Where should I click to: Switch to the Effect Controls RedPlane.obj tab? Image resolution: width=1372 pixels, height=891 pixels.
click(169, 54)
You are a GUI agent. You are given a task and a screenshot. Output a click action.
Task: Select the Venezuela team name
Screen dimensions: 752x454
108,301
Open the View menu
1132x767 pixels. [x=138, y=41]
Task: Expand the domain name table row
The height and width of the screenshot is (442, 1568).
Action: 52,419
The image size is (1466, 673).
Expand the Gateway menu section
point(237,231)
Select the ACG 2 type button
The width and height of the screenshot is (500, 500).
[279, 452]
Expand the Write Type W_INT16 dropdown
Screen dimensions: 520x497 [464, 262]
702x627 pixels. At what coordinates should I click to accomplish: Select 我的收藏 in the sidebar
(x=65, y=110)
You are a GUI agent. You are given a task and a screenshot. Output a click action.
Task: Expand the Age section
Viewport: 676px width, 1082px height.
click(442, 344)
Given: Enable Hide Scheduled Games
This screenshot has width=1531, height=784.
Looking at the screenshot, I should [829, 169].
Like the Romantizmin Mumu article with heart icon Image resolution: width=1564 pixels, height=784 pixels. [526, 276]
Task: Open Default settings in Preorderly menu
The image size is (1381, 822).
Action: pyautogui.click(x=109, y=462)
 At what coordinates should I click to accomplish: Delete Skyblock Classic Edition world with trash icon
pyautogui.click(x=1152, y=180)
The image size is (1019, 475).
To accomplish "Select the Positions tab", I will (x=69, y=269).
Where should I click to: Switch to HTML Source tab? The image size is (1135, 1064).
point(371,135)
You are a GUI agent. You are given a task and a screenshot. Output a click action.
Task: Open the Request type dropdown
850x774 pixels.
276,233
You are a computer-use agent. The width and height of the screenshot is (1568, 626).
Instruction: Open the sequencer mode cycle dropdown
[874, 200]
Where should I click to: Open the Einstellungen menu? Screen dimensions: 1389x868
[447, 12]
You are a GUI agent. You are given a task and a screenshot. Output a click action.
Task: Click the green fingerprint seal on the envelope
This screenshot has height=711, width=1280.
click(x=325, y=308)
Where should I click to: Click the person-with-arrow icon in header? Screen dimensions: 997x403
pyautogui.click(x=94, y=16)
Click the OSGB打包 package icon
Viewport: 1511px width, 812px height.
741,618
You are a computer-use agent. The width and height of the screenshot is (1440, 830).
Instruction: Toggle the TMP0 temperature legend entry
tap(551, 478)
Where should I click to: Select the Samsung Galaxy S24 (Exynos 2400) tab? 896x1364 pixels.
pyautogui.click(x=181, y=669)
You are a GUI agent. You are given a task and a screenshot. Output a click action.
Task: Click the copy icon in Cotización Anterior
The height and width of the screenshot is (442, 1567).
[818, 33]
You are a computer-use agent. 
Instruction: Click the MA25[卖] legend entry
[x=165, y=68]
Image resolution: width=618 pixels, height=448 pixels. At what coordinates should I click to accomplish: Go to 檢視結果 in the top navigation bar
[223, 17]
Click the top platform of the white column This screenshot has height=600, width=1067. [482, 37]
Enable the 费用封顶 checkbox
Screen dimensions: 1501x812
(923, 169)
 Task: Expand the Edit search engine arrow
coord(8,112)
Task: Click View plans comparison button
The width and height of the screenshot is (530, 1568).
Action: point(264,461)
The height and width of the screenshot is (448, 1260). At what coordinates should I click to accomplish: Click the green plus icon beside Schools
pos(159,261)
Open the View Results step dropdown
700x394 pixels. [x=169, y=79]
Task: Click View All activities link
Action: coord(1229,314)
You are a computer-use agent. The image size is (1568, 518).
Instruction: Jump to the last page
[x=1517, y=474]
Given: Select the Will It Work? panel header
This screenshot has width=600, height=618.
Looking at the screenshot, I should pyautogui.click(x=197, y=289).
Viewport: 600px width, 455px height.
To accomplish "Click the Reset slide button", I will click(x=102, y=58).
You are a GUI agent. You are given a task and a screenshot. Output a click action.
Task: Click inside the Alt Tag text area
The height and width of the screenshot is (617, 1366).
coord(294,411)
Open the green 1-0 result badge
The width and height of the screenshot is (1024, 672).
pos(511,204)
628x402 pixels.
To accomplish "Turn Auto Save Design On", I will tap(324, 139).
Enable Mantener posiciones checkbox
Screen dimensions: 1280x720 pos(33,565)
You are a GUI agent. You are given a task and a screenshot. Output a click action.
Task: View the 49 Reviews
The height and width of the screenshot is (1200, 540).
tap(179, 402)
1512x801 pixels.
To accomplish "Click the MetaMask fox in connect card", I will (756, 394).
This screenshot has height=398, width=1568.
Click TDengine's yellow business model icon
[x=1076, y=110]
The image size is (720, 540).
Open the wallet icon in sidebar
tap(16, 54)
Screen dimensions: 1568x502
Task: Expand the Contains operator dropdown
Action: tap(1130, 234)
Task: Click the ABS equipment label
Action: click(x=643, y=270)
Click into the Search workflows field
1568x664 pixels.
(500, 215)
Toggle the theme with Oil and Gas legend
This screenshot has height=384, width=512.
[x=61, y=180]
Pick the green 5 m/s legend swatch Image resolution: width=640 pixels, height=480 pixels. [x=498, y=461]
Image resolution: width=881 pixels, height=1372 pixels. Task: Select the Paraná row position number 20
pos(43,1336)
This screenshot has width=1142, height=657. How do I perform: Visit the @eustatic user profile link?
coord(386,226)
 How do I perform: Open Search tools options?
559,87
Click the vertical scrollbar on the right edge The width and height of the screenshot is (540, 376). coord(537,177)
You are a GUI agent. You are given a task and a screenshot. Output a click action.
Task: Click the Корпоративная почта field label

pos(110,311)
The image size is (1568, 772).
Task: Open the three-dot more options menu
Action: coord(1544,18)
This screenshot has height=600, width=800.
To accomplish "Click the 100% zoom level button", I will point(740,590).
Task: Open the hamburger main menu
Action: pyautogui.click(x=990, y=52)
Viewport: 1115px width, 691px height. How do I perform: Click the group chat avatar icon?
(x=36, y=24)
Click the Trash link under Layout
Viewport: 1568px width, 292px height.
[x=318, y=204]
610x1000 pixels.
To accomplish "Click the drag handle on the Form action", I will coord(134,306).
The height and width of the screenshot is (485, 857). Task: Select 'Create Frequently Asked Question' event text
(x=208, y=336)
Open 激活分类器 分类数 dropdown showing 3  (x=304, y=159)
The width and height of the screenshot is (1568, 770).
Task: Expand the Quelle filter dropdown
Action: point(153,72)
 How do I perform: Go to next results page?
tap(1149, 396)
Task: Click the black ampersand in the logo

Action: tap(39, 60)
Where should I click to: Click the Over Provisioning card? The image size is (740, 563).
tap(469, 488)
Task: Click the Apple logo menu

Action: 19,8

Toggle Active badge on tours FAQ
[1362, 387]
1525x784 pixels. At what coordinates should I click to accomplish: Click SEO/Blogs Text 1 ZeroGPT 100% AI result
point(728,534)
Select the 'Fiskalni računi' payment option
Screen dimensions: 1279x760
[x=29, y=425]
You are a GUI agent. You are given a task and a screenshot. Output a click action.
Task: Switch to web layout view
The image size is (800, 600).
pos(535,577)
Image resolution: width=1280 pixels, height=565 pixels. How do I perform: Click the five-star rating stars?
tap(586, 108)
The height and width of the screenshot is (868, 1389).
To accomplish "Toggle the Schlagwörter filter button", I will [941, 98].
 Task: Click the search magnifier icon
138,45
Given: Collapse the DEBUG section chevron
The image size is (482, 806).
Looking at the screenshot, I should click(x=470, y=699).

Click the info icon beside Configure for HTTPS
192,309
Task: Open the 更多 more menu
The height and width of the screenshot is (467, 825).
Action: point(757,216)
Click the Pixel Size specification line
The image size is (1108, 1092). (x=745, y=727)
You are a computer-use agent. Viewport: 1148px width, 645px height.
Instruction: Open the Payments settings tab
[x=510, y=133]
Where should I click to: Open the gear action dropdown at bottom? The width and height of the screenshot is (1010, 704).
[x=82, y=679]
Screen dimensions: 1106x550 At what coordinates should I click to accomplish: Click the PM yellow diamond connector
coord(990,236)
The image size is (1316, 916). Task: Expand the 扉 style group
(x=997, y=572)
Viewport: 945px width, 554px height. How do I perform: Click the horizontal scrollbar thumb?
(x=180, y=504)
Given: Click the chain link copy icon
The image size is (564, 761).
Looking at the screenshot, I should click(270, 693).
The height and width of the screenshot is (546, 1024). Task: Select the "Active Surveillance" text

# What the task asks:
Arrange the entries from the first line through the line containing "1132x767 pixels. [x=138, y=41]" (both included) as a Markdown table with the columns No. and Entry Line, numbering each row and omitting blank lines.

# Written reply:
| No. | Entry Line |
|---|---|
| 1 | Where should I click to: Switch to the Effect Controls RedPlane.obj tab? Image resolution: width=1372 pixels, height=891 pixels. |
| 2 | click(169, 54) |
| 3 | You are a GUI agent. You are given a task and a screenshot. Output a click action. |
| 4 | Task: Select the Venezuela team name |
| 5 | Screen dimensions: 752x454 |
| 6 | 108,301 |
| 7 | Open the View menu |
| 8 | 1132x767 pixels. [x=138, y=41] |